*** Records for this exercise ***
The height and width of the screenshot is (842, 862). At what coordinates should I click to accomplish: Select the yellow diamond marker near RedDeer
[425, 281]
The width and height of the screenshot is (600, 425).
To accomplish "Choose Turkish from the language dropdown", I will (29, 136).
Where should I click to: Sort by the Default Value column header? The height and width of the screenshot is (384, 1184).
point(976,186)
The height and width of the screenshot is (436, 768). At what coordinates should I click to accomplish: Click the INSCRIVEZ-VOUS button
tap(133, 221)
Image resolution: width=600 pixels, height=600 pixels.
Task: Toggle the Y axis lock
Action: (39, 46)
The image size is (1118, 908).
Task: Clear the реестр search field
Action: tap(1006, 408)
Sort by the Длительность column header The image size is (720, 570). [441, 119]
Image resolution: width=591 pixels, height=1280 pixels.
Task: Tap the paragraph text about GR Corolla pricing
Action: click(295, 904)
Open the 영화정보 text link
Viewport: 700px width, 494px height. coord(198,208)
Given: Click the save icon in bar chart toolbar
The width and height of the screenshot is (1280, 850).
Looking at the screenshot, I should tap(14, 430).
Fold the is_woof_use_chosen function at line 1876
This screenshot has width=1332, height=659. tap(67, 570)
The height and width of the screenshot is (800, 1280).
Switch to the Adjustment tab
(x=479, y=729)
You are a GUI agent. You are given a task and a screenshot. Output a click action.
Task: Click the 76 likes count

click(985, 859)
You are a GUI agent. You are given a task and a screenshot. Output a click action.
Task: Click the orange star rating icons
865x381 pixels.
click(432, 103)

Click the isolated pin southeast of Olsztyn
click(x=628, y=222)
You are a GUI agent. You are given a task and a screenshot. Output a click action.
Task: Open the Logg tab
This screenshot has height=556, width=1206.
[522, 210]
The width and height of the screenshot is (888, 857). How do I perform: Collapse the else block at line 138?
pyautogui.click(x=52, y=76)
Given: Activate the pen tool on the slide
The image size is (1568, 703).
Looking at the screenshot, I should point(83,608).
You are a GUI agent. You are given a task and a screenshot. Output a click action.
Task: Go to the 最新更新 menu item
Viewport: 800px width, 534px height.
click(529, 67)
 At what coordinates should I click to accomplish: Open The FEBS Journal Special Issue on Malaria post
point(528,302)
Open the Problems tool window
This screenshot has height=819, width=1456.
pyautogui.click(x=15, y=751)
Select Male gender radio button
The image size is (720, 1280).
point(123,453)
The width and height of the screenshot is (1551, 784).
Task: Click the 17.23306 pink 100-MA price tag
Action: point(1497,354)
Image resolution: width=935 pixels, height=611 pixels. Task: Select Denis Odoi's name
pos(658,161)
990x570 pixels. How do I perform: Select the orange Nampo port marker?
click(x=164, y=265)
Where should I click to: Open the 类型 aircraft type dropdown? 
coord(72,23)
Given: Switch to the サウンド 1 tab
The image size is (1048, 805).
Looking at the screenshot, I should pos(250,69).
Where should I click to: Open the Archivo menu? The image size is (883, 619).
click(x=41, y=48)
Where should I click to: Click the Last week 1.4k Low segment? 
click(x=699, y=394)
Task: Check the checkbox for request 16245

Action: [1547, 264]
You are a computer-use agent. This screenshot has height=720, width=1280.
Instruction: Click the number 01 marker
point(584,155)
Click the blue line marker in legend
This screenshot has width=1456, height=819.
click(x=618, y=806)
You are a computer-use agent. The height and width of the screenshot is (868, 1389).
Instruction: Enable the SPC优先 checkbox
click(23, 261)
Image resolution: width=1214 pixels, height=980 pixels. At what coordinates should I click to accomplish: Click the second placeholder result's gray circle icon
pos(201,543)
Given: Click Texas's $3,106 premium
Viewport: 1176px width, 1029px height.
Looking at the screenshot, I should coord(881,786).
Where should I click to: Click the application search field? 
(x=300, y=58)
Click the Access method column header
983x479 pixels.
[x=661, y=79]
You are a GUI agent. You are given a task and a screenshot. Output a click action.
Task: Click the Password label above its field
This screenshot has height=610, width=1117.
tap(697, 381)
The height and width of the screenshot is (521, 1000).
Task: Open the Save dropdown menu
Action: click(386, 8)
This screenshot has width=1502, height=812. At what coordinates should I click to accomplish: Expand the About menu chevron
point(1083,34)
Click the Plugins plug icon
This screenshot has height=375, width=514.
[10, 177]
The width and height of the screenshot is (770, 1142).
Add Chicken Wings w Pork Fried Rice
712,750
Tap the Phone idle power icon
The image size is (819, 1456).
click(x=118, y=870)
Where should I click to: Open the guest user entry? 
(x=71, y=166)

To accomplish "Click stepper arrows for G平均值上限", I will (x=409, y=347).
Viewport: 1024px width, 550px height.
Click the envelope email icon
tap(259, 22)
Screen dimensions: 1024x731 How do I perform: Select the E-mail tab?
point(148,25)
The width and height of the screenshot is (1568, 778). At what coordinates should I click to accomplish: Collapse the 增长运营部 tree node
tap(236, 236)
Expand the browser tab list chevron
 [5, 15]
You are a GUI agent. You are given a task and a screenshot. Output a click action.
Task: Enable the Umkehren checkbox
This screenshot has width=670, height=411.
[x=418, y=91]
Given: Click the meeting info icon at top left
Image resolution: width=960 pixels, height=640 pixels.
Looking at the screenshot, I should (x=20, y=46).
*** End of Records for this exercise ***
#### Task:
What's needed is a word-for-word restatement of all the entries.

#### Exercise output:
The height and width of the screenshot is (842, 862). At what coordinates should I click to accomplish: Select the yellow diamond marker near RedDeer
[425, 281]
The width and height of the screenshot is (600, 425).
To accomplish "Choose Turkish from the language dropdown", I will (29, 136).
Where should I click to: Sort by the Default Value column header? The height and width of the screenshot is (384, 1184).
point(976,186)
The height and width of the screenshot is (436, 768). At what coordinates should I click to accomplish: Click the INSCRIVEZ-VOUS button
tap(133, 221)
Image resolution: width=600 pixels, height=600 pixels.
Task: Toggle the Y axis lock
Action: (39, 46)
The image size is (1118, 908).
Task: Clear the реестр search field
Action: tap(1006, 408)
Sort by the Длительность column header The image size is (720, 570). [441, 119]
Image resolution: width=591 pixels, height=1280 pixels.
Task: Tap the paragraph text about GR Corolla pricing
Action: click(295, 904)
Open the 영화정보 text link
Viewport: 700px width, 494px height. coord(198,208)
Given: Click the save icon in bar chart toolbar
The width and height of the screenshot is (1280, 850).
Looking at the screenshot, I should tap(14, 430).
Fold the is_woof_use_chosen function at line 1876
This screenshot has width=1332, height=659. tap(67, 570)
The height and width of the screenshot is (800, 1280).
Switch to the Adjustment tab
(x=479, y=729)
You are a GUI agent. You are given a task and a screenshot. Output a click action.
Task: Click the 76 likes count

click(985, 859)
You are a GUI agent. You are given a task and a screenshot. Output a click action.
Task: Click the orange star rating icons
865x381 pixels.
click(432, 103)

Click the isolated pin southeast of Olsztyn
click(x=628, y=222)
You are a GUI agent. You are given a task and a screenshot. Output a click action.
Task: Open the Logg tab
This screenshot has height=556, width=1206.
[522, 210]
The width and height of the screenshot is (888, 857). How do I perform: Collapse the else block at line 138?
pyautogui.click(x=52, y=76)
Given: Activate the pen tool on the slide
The image size is (1568, 703).
Looking at the screenshot, I should point(83,608).
You are a GUI agent. You are given a task and a screenshot. Output a click action.
Task: Go to the 最新更新 menu item
Viewport: 800px width, 534px height.
click(529, 67)
 At what coordinates should I click to accomplish: Open The FEBS Journal Special Issue on Malaria post
point(528,302)
Open the Problems tool window
This screenshot has height=819, width=1456.
pyautogui.click(x=15, y=751)
Select Male gender radio button
The image size is (720, 1280).
point(123,453)
The width and height of the screenshot is (1551, 784).
Task: Click the 17.23306 pink 100-MA price tag
Action: point(1497,354)
Image resolution: width=935 pixels, height=611 pixels. Task: Select Denis Odoi's name
pos(658,161)
990x570 pixels. How do I perform: Select the orange Nampo port marker?
click(x=164, y=265)
Where should I click to: Open the 类型 aircraft type dropdown? 
coord(72,23)
Given: Switch to the サウンド 1 tab
The image size is (1048, 805).
Looking at the screenshot, I should pos(250,69).
Where should I click to: Open the Archivo menu? The image size is (883, 619).
click(x=41, y=48)
Where should I click to: Click the Last week 1.4k Low segment? 
click(x=699, y=394)
Task: Check the checkbox for request 16245

Action: [1547, 264]
You are a computer-use agent. This screenshot has height=720, width=1280.
Instruction: Click the number 01 marker
point(584,155)
Click the blue line marker in legend
This screenshot has width=1456, height=819.
click(x=618, y=806)
You are a computer-use agent. The height and width of the screenshot is (868, 1389).
Instruction: Enable the SPC优先 checkbox
click(23, 261)
Image resolution: width=1214 pixels, height=980 pixels. At what coordinates should I click to accomplish: Click the second placeholder result's gray circle icon
pos(201,543)
Given: Click Texas's $3,106 premium
Viewport: 1176px width, 1029px height.
Looking at the screenshot, I should coord(881,786).
Where should I click to: Click the application search field? 
(x=300, y=58)
Click the Access method column header
983x479 pixels.
[x=661, y=79]
You are a GUI agent. You are given a task and a screenshot. Output a click action.
Task: Click the Password label above its field
This screenshot has height=610, width=1117.
tap(697, 381)
The height and width of the screenshot is (521, 1000).
Task: Open the Save dropdown menu
Action: click(386, 8)
This screenshot has width=1502, height=812. At what coordinates should I click to accomplish: Expand the About menu chevron
point(1083,34)
Click the Plugins plug icon
This screenshot has height=375, width=514.
[10, 177]
The width and height of the screenshot is (770, 1142).
Add Chicken Wings w Pork Fried Rice
712,750
Tap the Phone idle power icon
The image size is (819, 1456).
click(x=118, y=870)
Where should I click to: Open the guest user entry? 
(x=71, y=166)

To accomplish "Click stepper arrows for G平均值上限", I will (x=409, y=347).
Viewport: 1024px width, 550px height.
Click the envelope email icon
tap(259, 22)
Screen dimensions: 1024x731 How do I perform: Select the E-mail tab?
point(148,25)
The width and height of the screenshot is (1568, 778). At what coordinates should I click to accomplish: Collapse the 增长运营部 tree node
tap(236, 236)
Expand the browser tab list chevron
 [5, 15]
You are a GUI agent. You are given a task and a screenshot. Output a click action.
Task: Enable the Umkehren checkbox
This screenshot has width=670, height=411.
[x=418, y=91]
Given: Click the meeting info icon at top left
Image resolution: width=960 pixels, height=640 pixels.
Looking at the screenshot, I should (x=20, y=46).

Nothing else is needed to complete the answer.